CONSIGNES:
a) D'après l'extrait sur Heidegger et Hölderlin, les affirmations suivantes sont-elles exactes ? Répondez par oui ou non à chacune, en citant mot pour mot le passage qui tranche.
(i) La conférence Hölderlin et l'essence de la poésie a été prononcée en 1936.
(ii) Heidegger cherche à découvrir un concept universel de poésie.
(iii) Pour dévoiler l'essence de la poésie, Heidegger s'appuie sur les premières œuvres du poète.
b) Répondez brièvement à ces questions sur l'extrait sur Heidegger et Hölderlin.
(i) Comment Hölderlin est-il qualifié dans les écrits de Heidegger ?
(ii) Selon l'avant-propos, à quoi tout éclaircissement de ces poèmes est-il peut-être assimilé ?
(iii) À quoi le philosophe est-il « attentif » dans la discussion avec le poème ?
c) Reproduisez tel quel le passage de l'extrait sur Heidegger et Hölderlin qui va de « Cette explication repose » jusqu'à « l'éclat d'une lance. ».

== EXTRAIT DE LA PAGE ==

3. Hölderlin ou la quadrature du poème
La présence du poème, si elle est contestable,
sert de garde-fou au déploiement d'une parole qui se veut authentique.
À partir de 1936, date à laquelle est prononcée la
conférence Hölderlin et l'essence de la poésie
(Hölderlin und das Wesen der Dichtung), Heidegger engagera un
dialogue ininterrompu avec les poètes. Dans ses écrits,
Hölderlin est qualifié de « poète des
poètes » du fait de son animation poétique. Il a le don
de « poématiser », de dire en poète ce en
quoi consiste la poésie elle-même : « La
poésie de Hölderlin est animée par la détermination
poétique de poétiser expressément l'essence de la
poésie »231(*). Pourtant, Heidegger ne souhaite pas
découvrir un concept universel et
« indifférent » de poésie.
L' « essence » de la poésie à laquelle
il s'attache dépasse le seuil de l'abstraction sur la poésie en
général. Pour la dévoiler, il prend appui sur les hymnes
et les élégies, les oeuvres tardives du poète. Ces
dernières sont douées d'une dynamique et d'un ressort unique.
Ainsi, elles ne se laissent pas confondre dans une indifférenciation
plus abstraite. Elles « contraignent à la
décision ». Les comprendre nécessite de se positionner
soi-même dans le champ de leur impulsion. L'essence de la poésie
ne se dévoile qu'à cette condition. Elle suppose de comprendre la
nature unique et simple de ce que dit le poète (das gedicht).
L'avant-propos au recueil d'éclaircissements sur la
poésie d'Hölderlin (Erlauterungen zu Hölderlins
Dichtung) met toutefois en garde le lecteur : « Peut-être
que tout éclaircissement de ces poèmes est chute de neige sur la
cloche »232(*).
Cette explication repose sur une « quête » plus que
sur un donné. Elle suppose de découvrir « la
vérité » de la poésie, indépendamment de
sa diversité sensible ou de sa généralité
abstraite. Finalement, elle doit « se briser » pour revenir
à la « pure présence » du poème,
nouvellement compris dans une synthèse implicite. Subséquemment,
la discussion (Erörterung) avec le poème n'est pas une
simple explication. Elle indique un espace de rassemblement choisi où
convergent les éléments du poème. Le philosophe y est
« attentif » à ce site (Ort) qui serait
susceptible de rassembler les éléments du poème, comme la
pointe contient à elle seule l'éclat d'une lance.

===
== DONNÉES FOURNIES ==

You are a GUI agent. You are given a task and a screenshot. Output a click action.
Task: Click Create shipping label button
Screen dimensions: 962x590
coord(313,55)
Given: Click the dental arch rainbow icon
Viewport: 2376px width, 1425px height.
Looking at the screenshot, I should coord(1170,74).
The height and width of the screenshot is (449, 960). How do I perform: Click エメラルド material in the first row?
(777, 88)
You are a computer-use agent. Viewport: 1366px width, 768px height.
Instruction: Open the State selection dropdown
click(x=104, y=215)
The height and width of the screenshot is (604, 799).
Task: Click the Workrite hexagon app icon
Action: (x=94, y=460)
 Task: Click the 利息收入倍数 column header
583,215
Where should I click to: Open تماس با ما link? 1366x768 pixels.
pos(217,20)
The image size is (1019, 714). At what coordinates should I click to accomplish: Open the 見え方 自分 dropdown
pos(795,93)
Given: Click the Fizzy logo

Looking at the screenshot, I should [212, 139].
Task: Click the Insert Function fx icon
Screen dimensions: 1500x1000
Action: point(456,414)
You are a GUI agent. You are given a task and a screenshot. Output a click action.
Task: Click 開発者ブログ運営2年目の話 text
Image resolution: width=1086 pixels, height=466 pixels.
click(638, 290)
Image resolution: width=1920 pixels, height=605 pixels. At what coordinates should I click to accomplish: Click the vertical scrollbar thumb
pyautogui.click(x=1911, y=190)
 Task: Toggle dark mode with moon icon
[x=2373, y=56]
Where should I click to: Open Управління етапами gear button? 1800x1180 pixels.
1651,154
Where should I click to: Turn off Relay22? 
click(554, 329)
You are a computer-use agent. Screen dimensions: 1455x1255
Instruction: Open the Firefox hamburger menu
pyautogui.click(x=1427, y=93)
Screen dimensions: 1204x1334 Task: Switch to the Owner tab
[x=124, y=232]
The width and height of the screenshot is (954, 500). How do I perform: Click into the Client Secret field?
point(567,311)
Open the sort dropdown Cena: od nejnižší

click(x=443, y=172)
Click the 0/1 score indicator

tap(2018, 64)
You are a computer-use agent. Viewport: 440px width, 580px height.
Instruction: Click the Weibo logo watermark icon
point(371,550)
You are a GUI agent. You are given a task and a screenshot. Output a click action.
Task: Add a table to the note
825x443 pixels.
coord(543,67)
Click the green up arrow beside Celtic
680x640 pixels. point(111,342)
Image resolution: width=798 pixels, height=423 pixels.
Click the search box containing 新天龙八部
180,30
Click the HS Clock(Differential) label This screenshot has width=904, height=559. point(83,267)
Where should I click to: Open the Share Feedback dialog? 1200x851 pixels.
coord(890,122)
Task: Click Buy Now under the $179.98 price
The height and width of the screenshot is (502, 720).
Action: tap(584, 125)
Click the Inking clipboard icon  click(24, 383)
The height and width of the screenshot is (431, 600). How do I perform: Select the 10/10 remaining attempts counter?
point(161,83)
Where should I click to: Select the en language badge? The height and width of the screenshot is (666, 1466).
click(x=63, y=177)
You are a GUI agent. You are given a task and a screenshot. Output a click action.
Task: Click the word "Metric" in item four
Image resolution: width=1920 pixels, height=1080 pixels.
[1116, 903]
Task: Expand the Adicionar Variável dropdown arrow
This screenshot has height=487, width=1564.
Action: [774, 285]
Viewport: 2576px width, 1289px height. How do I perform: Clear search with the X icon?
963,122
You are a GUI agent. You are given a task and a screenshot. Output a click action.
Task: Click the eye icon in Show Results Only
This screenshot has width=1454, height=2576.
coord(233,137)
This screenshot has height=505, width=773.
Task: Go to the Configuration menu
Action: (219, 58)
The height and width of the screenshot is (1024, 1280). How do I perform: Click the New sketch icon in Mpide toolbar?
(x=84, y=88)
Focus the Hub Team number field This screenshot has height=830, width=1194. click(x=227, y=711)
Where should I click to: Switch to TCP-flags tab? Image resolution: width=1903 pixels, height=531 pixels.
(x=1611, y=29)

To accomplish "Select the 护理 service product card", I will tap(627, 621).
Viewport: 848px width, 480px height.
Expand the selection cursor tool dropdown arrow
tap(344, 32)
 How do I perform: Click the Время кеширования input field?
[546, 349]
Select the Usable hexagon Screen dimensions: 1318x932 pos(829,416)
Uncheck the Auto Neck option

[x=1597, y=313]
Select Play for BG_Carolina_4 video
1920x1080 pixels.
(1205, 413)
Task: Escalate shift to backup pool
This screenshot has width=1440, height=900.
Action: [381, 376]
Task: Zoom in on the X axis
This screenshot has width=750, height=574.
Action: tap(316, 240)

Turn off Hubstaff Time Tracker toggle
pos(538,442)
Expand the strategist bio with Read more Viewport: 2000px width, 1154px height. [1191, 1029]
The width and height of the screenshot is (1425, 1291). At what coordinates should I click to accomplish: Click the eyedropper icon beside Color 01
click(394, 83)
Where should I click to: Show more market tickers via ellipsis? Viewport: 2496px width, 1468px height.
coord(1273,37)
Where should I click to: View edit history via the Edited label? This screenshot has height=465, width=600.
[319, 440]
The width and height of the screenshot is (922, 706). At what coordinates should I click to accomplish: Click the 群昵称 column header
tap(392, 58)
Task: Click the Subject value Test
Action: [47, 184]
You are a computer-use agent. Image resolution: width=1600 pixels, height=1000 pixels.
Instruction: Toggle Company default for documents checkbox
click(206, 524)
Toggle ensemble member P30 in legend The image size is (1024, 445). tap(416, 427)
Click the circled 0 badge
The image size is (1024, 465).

===

RÉPONSES:
a)
(i) Oui : « À partir de 1936, date à laquelle est prononcée la conférence Hölderlin et l'essence de la poésie »
(ii) Non : « Heidegger ne souhaite pas découvrir un concept universel et « indifférent » de poésie »
(iii) Non : « il prend appui sur les hymnes et les élégies, les oeuvres tardives du poète »

b)
(i) De « poète des poètes ».
(ii) À une chute de neige sur la cloche.
(iii) Au site (Ort) susceptible de rassembler les éléments du poème.

c)
Cette explication repose sur une « quête » plus que
sur un donné. Elle suppose de découvrir « la
vérité » de la poésie, indépendamment de
sa diversité sensible ou de sa généralité
abstraite. Finalement, elle doit « se briser » pour revenir
à la « pure présence » du poème,
nouvellement compris dans une synthèse implicite. Subséquemment,
la discussion (Erörterung) avec le poème n'est pas une
simple explication. Elle indique un espace de rassemblement choisi où
convergent les éléments du poème. Le philosophe y est
« attentif » à ce site (Ort) qui serait
susceptible de rassembler les éléments du poème, comme la
pointe contient à elle seule l'éclat d'une lance.